Untuk bangga menjadi Indonesia membutuhkan energi yang tak sedikit. Ia harus terus dipupuk dan dijaga, serta terus
menerus didengungkan dalam pikiran dan perbuatan.
Menjadi Indonesia, dewasa ini,
merupakan satu perjuangan sendiri. Tak peduli hidup dimanapun, baik itu di
tanah air maupun di luar negeri, perjuanganya sama-sama membutuhkan keteguhan
hati. Jika menganggap bahwa bangga menjadi Indonesia adalah hal yang sepele,
silakan pikir kembali
.
Ada tiga dinamika yang menyusun
rupa wujud nasionalisme: hubungan antar anggota masyarakat yang solid,
berjejaring dengan bangsa lain, dan yang patut menjadi catatan, memeluk erat identitas
sebagai warga negara. Menjadi satu perhatian tersendiri mengapa bangga menjadi
Indonesia adalah penting wujud rasa nasionalisme kita kepada tanah air.

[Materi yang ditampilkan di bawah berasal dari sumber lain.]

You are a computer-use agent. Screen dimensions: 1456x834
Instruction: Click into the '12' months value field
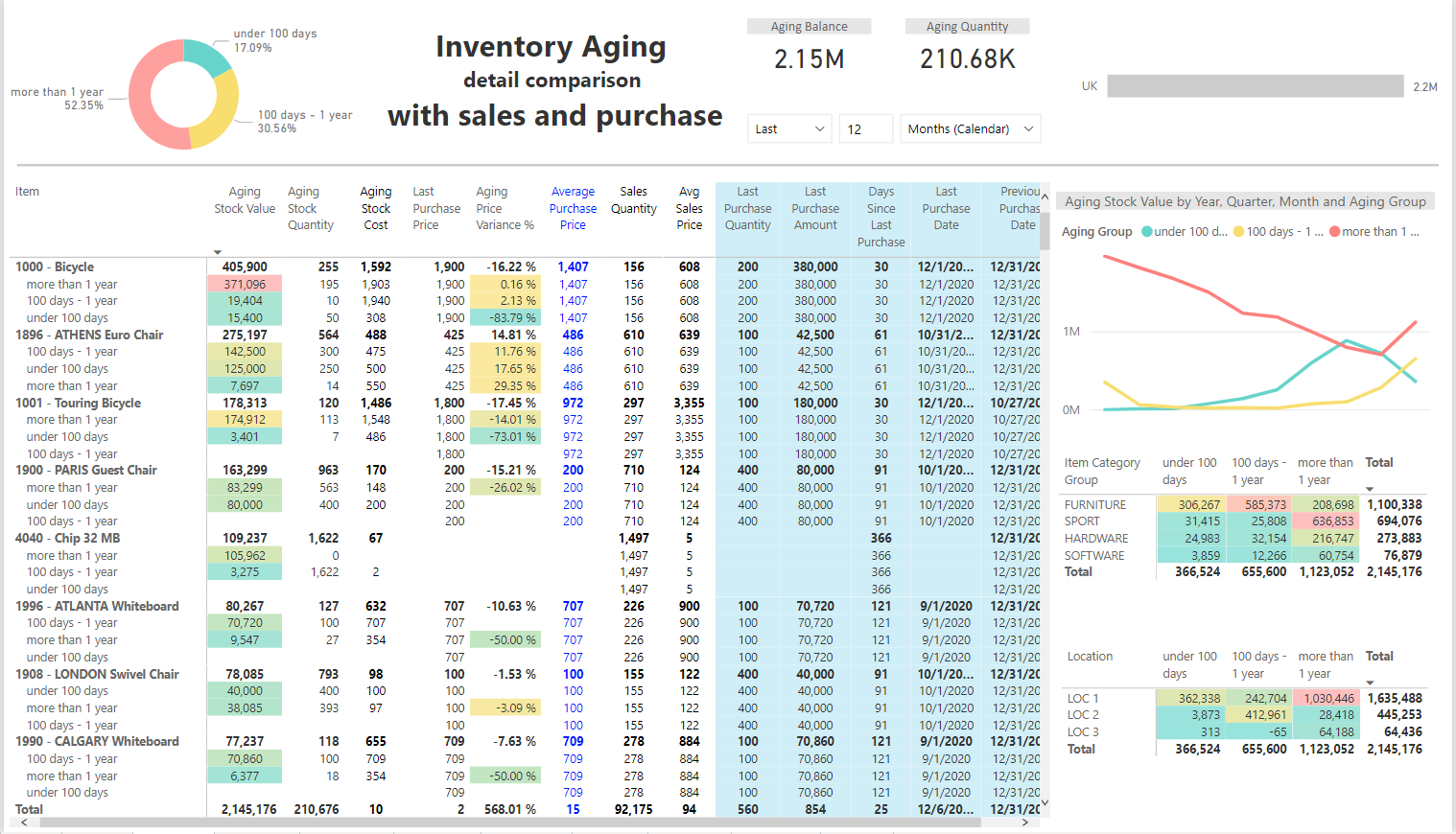[x=866, y=128]
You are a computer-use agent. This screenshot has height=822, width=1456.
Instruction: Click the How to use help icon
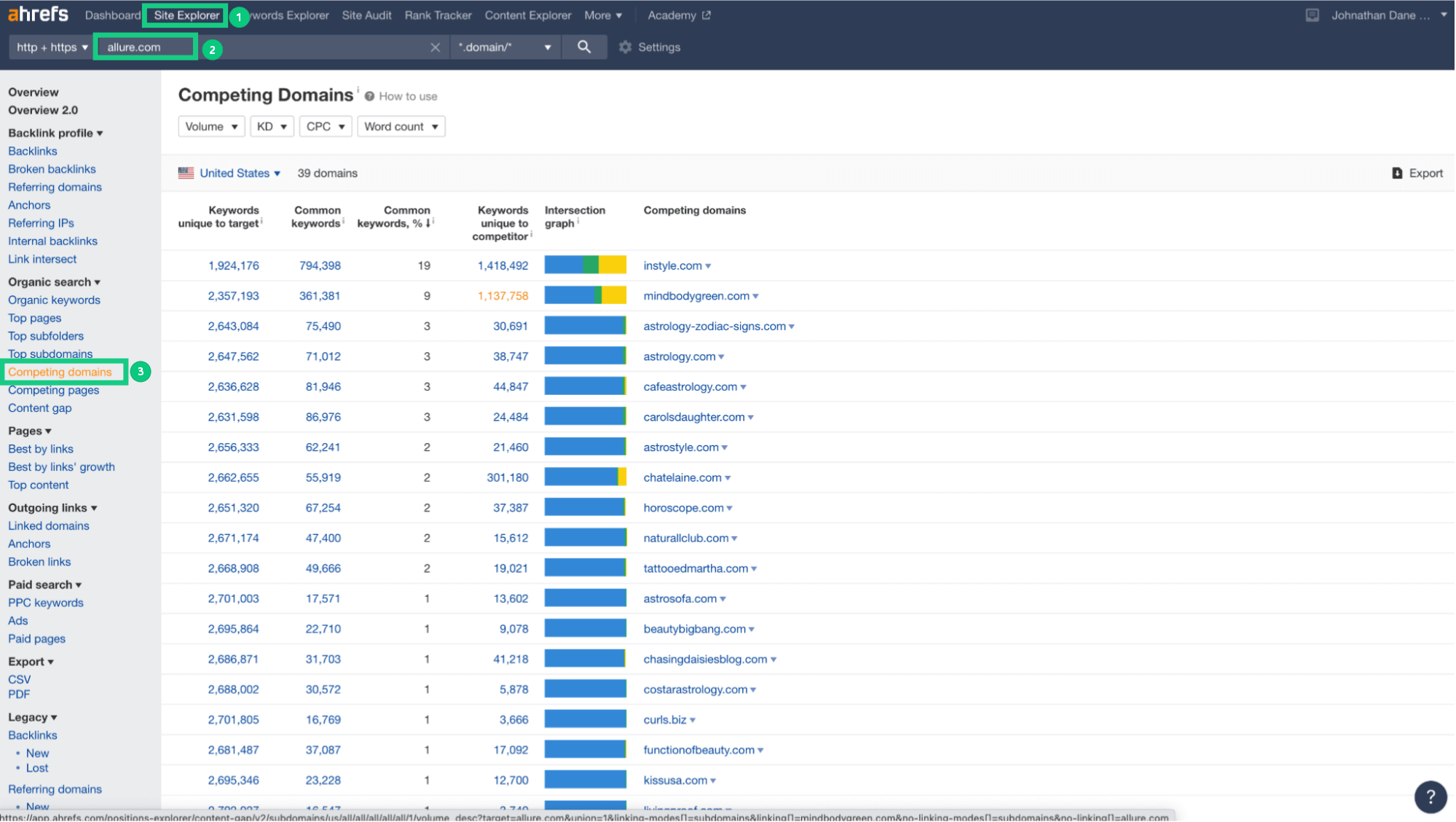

Rumput tetangga akan selalu lebih
hijau, kata peribahasa. Pun, kehidupan di luar negeri menawarkan kemewahan yang
kadang tak dapat ditemukan pada ranah ibu pertiwi. Apabila abai dalam nyamanya
hidup di negara lain, perlahan-lahan tak terasa, rasa nasionalisme itu mulai
memudar. Oleh karena itu, kewajiban untuk menjaga rasa bangga menjadi Indonesia
patut terus diupayakan, utamanya ketika berada di tanah rantau, yang jauh dari kampung
halaman.
Tengok bagaimana perjuangan
sekumpulan pemuda yang memperjuangkan nama tanah air di Belanda medio 1908. Sekelompok
pemuda bernama Abdulmajid Djojohadiningrat, Ali Sastroamidjojo, Nazir
Pamuntjak, dan Mohammad Hatta menggaungkan nama tanah air di negeri bunga tulip
itu. Melalui kesamaan visi, mereka tak lupa akan asal usul lalu kemudian
berdiplomasi memperjuangkan nama Indonesia. Tak ada rasa gentar sedikitpun di
hati mereka.
Sosok Bung Hatta menjadi idiom
yang tepat dari menjaga kebanggaan menjadi Indonesia. Bisa dikatakan, beliau
mendedikasikan seluruh waktunya untuk Nusantara. Sosok yang lahir Bukittinggi
ini memberikan contoh bahwa berada dibelahan bumi manapun, pikiran dan
perbuatan hendaklah tetap berpegang teguh pada rasa bangga pada ibu pertiwi. Masih
jelas terekam bagaimana sosok yang memiliki nama kecil Mohammad Athar ini
ketika membacakan pledoinya, Indonesia Vrij, di depan publik Belanda. “hanya
ada satu negara yang pantas menjadi negaraku, Ia tumbuh dengan perbuatan dan
perbuatan itu adalah perbuatanku”, tulisnya dalam sebuah pidato yang ia bacakan
tanpa gentar sedikitpun di Pengadilan Den Haag, Belanda. Tak ada kenal lelah
bagi Bung yang satu ini untuk mementingkan negara, bahkan hingga beikrar
menikah hanya setelah Indonesia merdeka.
Berangkat dari romantisme masa
lalu, pada saat ini bolehlah kita tetap berbangga pada masa depan tanah air. Predikat
sebagai negara demokrasi terbesar ketiga di dunia lalu mulai menancapkan
kukunya sebagai poros maritim dunia, hingga bonus demografi dengan berlimpahnya
anak muda yang akan menjadi pemimpin
masa depan, menjadi modal tersendiri untuk merawat kebanggaan menjadi
Indonesia.
Momentum 71 tahun kemerdekaan Republik
Indonesia patutlah menjadi titik untuk merawat rasa bangga kepada tanah air. Wujudnya
bisa bermacam-macam, mulai dari bangga memperkenalkan Indonesia dimanapun
berada, menggunakan atribut khas Indonesia, hingga yang paling hakiki yakni
mendaku diri untuk mengabdi kepada tanah air selepas belajar di negara lain. Percayalah,
sekecil apapun yang dilakukan atas niat untuk mengharumkan nama bangsa, akan ada
secercah harapan yang akan dituai oleh ibu pertiwi secara manis.
Sebagai manusia yang lahir di
pangkuan ibu pertiwi, sudah selayaknya merasa bangga menjadi Indonesia. Terukir
harapan untuk tak lelah merawatnya demi terwujudnya tujuan Indonesia menjadi
bangsa yang berdikari, kapanpun dan dimanapun berada.